■ Data extract:
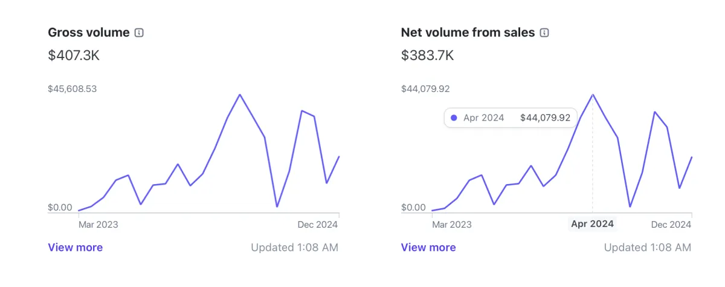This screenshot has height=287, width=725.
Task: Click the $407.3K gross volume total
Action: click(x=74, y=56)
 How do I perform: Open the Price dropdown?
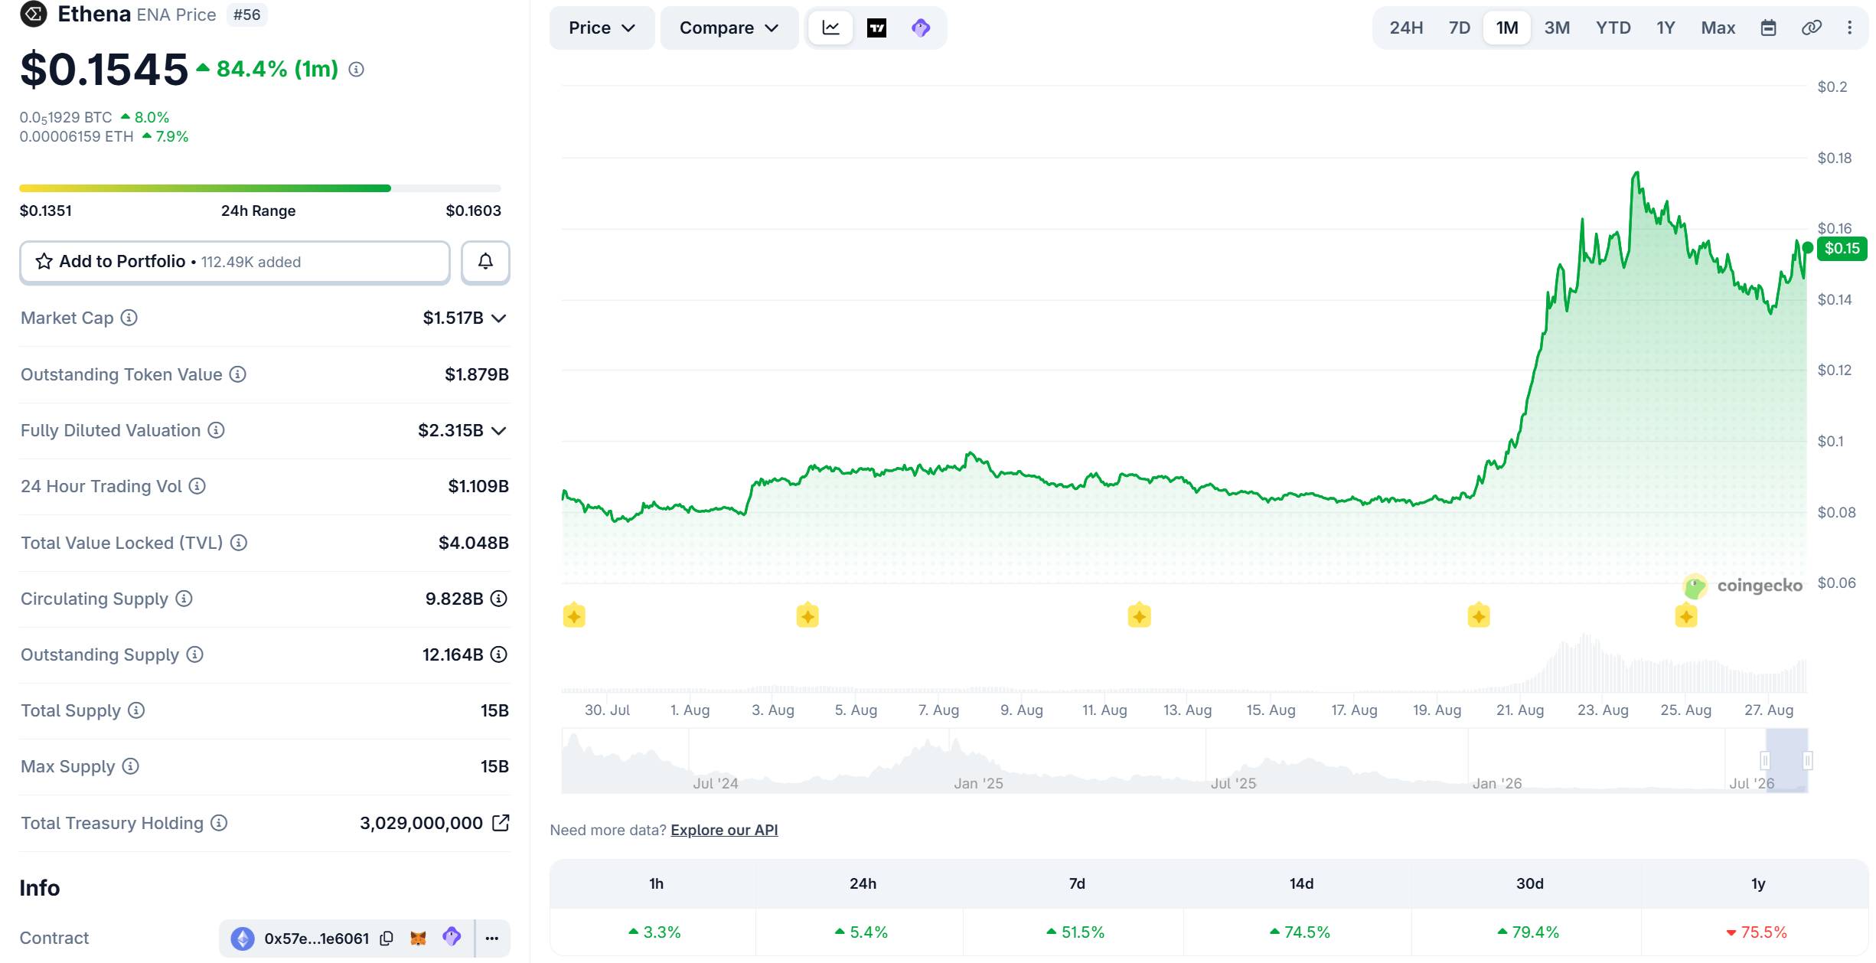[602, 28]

■ Written instruction: Return every line in the data above that contains the string "dropdown".

■ Solution:
 How do I perform: Open the Price dropdown?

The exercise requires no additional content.